Correspondence should be addressed to Xiaosong Ma; nc.ude.uzs@amsx

Received 13 October 2016; Revised 27 December 2016; Accepted 29 January 2017; Published 28 February 2017

Academic Editor: Andrea Tura

Copyright © 2017 Zongzhe Jiang et al. This is an open access article distributed under the Creative Commons Attribution License, which permits unrestricted use, distribution, and reproduction in any medium, provided the original work is properly cited.

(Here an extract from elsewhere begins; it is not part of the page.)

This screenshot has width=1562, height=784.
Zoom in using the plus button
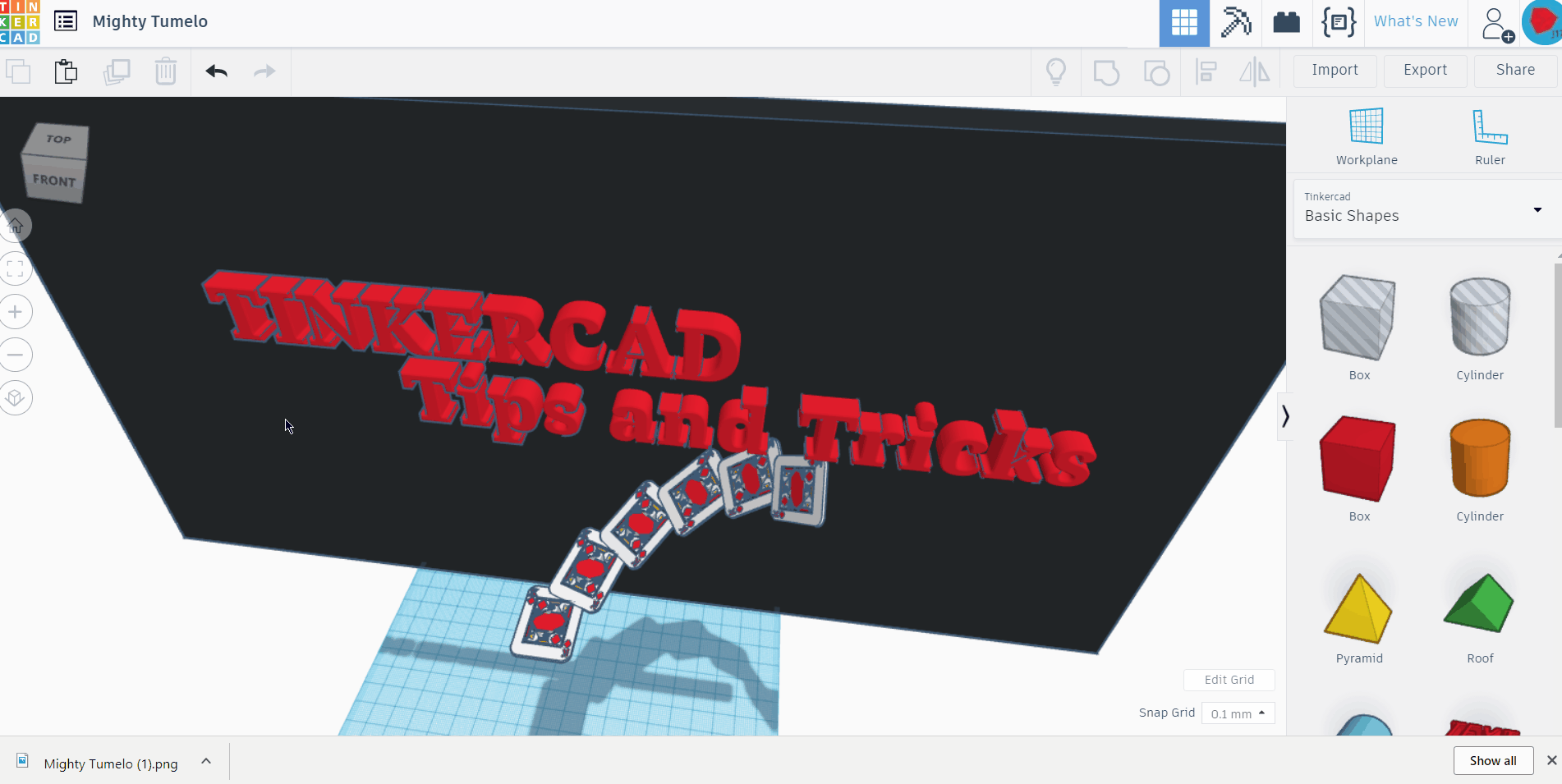click(16, 312)
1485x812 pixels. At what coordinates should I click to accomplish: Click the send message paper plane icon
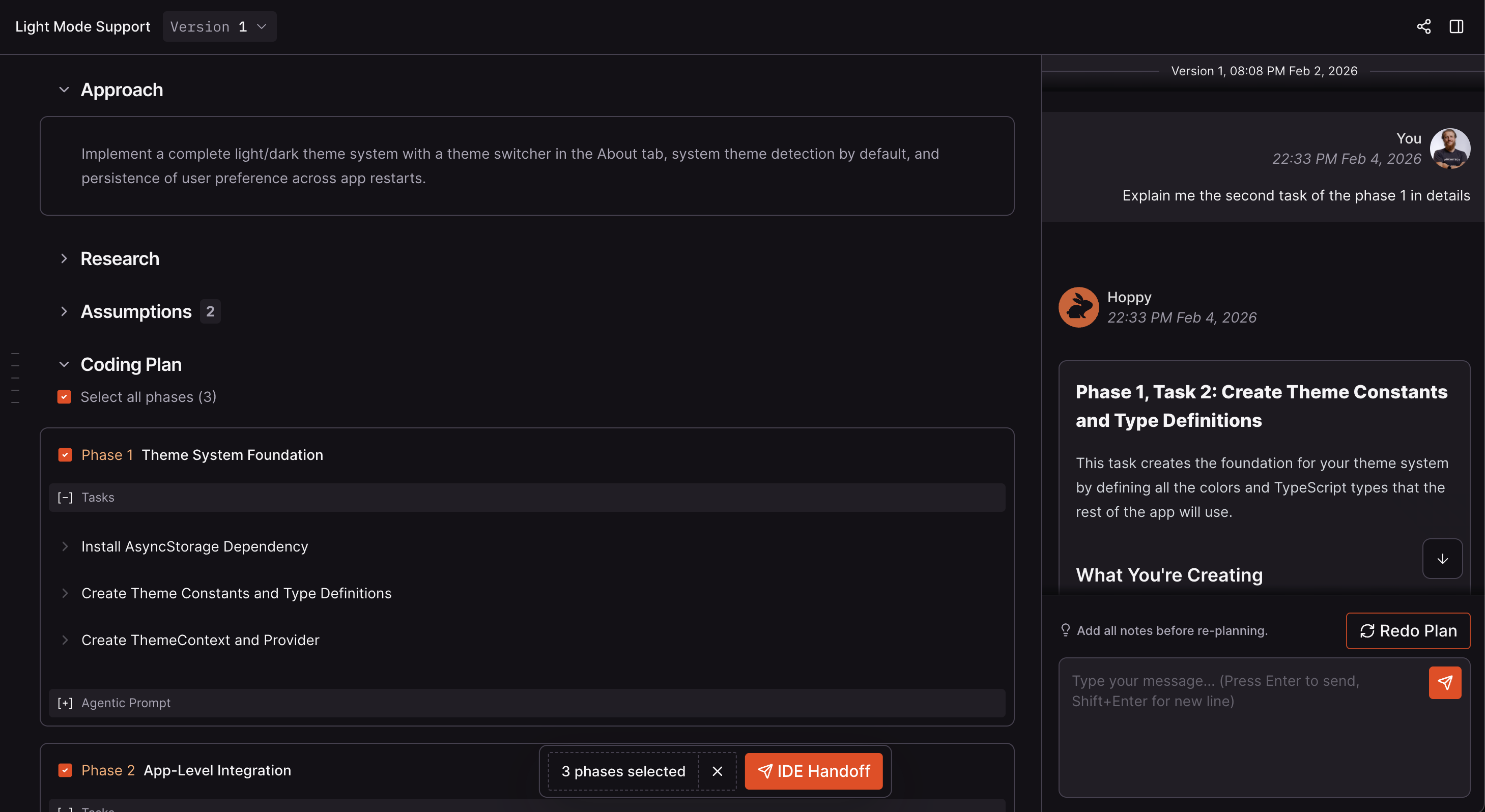[1445, 682]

Our colleagues have reported previously that human pancreatic progenitor cells can readily differentiate into insulin-containing cells. Particularly, transplantation of these cell clusters upon in vitro induction for 3-4 w partially restores hyperglycemia in diabetic nude mice. In this study, we used human fetal pancreatic progenitor cells to identify the forkhead protein FoxO1 as the key regulator for cell differentiation. Thus, induction of human fetal pancreatic progenitor cells for 1 week led to increase of the pancreatic cell markers such as Ngn3, but decrease of stem cell markers including Oct4, Nanog, and CK19. Of note, FoxO1 knockdown or FoxO1 inhibitor significantly upregulated Ngn3 and insulin as well as the markers such as Glut2, Kir6.2, SUR1, and VDCC, which are designated for mature β cells. On the contrary, overexpression of FoxO1 suppressed the induction and reduced expression of these β cell markers. Taken together, these results suggest that FoxO1 may act as a repressor to inhibit cell differentiation in human fetal pancreatic progenitor cells.